HONEST

猫好き・植物好き・ラジオ好きの齢31歳。日々の学びや気づきを、ちょっとだけ得意な文章とイラストで自由に記録していきます。

7月13日 耳を澄ませば

土曜日、

 

 

 

youtu.be

 

『未来を旅するハーモニー』という曲を知っているだろうか。

ドリカムの曲で、第71回NHK全国学校音楽コンクール小学校の部の課題曲だった曲だ。当時通っていた小学校は合唱がとても盛んで、実はこの時僕も初めてNコンに参加した。ピアノ伴奏者としてだったけど、基本的には他の皆と歌は一緒に練習していたし、歌詞はばっちり覚えいた。

この曲の歌詞の中で、

”先生、本当なの?このハーモニーもコンクールが終わっても消えないの?”

”卒業しても、会えなくなっても、どこかで旅つづけるメロディー”

という歌詞がある。この翌年も僕は小6の時に参加しているのだけど、5年生の時に出会ったこの歌詞がずっと今でも心に残っている。

 

今から20年くらい前の話だから、今ほど小学生で塾に通っている子は少なかった。だから基本的に毎日放課後は練習。土日も練習。夏休みも毎日練習という日々だった。県大会は突破して、関東支部大会。ここで出会った衝撃的な歌が『耳を澄ませば』である。

当時、小学校の合唱界隈では非常に話題になっていた、東京都目黒区立大岡山小学校が自由曲として歌っていた。ちなみにこの学校は、この年(それ以降も連続して)に全国大会で金賞に輝いている。

戦争の犠牲になった子供達の叫びを歌った衝撃作なのだが、当時5年生だった僕はトラウマになるほど衝撃になった。その後に、埼玉県東松山市にある丸木美術館に行ったほどである。この曲の歌詞に、こんなフレーズが出てくる。

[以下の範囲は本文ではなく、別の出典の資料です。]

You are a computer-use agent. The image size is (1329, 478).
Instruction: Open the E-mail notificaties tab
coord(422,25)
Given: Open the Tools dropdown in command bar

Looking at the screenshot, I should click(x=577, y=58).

”手をかえせ 足をかえせ もがれて砕け散った わたしの手足

手をかえせ 足をかえせ ちぎれて引き裂かれた わたしの心

おねがい 戻ってきてよ わたしの手足 わたしの心”

そして最後は

”ねえ 僕を見て! わたしを 抱きしめて!”

で終わる。ディクレッシェンドでどんどん声がなくなっていくように終わるこの曲は、息絶えた子供を連想させるような工夫が施されている。

youtu.be

 

 

歌に込められた思いについて強い興味を持ったのは、この出会いがきっかけだった。

 

進学先の中学も、かなり合唱が盛んな中学校で、全学年クラス別対抗で合唱コンクールがあり、課題曲とクラス別の自由曲があった。夏休みの課題として、合唱画というものがあった。これは歌詞を読んでイメージしたものを画にするというもの。休み明けに提出し、選出された絵の作者は4畳くらいの大きな紙に、それを書くことになっていた。

絵が得意だったこともあるが、毎年この合唱画に選出されていたくらい、歌詞を読み解くことに興味を持った。

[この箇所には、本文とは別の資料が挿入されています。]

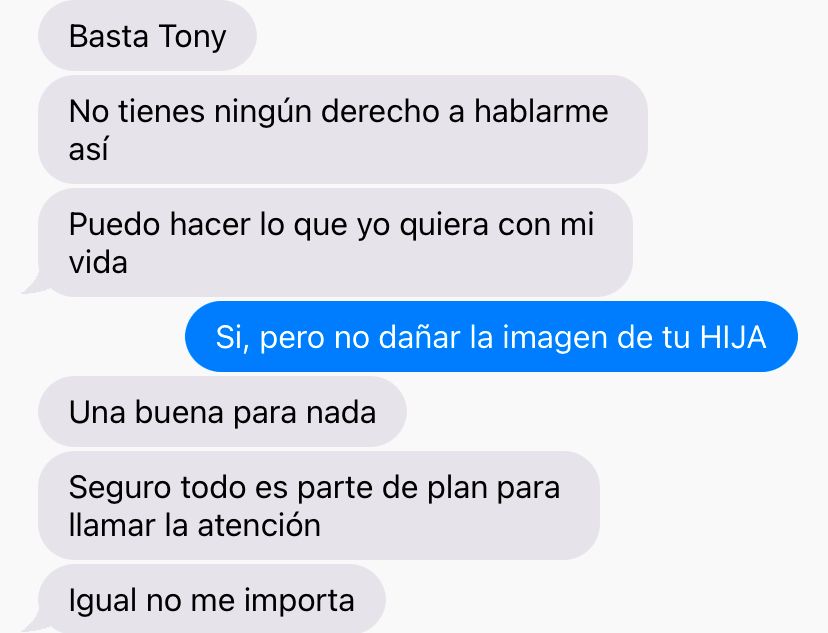828x633 pixels.
Task: Click the word "hablarme" in second bubble
Action: tap(541, 111)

姉が合唱が盛んな高校に通っていたこともあり、うちにはたくさん楽譜があった。その中にあった、谷川俊太郎作詞の女声合唱曲『悲しみは』。

この中で、最終的に、”悲しみは ただここに在る 今日のものたち”と言っている。

ある日突然愛する人を失った時、悲しみはその人がいなくなっても、ただそこに残っている今日のものたち。悲しみとは自分の悲しいという心を離れて、ただ今目の前でいつもの風景を作っているものたち。この歌詞にも衝撃を受けた。

 

こうして僕は、歌詞と、どうして歌にする必要があったのか、そこに音楽がつくことや、音楽としなければならなかった理由、合唱やクワイアにしなければいけない理由はどこにあったのか、ということに興味があって、文学だけでなく文化や文芸、音楽も学べる文化構想系の学部に進んでいる。歌と抑圧された人々、いわゆるマイノリティの人々は密接な関係があり、それから社会の周縁に居る人々に興味を持ったのだ。僕自身が性的マイノリティであるから、尚更こういう学問が刺さったのかもしれない。

 

そして、海外インターンや留学先でも週末のミサでゴスペルに参加したり、何かと歌は僕の生活の一部になっている。どうしても、発展途上国ばかり行ってしまうのも、そこには歌わないとやっていられない人達がいたからだと、いま改めて思う。

 

この前、何気ないことから、YouTubeのお気に入り一覧を見ることがあり、そこにお気に入り登録していた「未来を旅するハーモニー」と「耳を澄ませば」を久々に聞き、過去のハーモニーが確かに今の自分まで届いていることを実感した。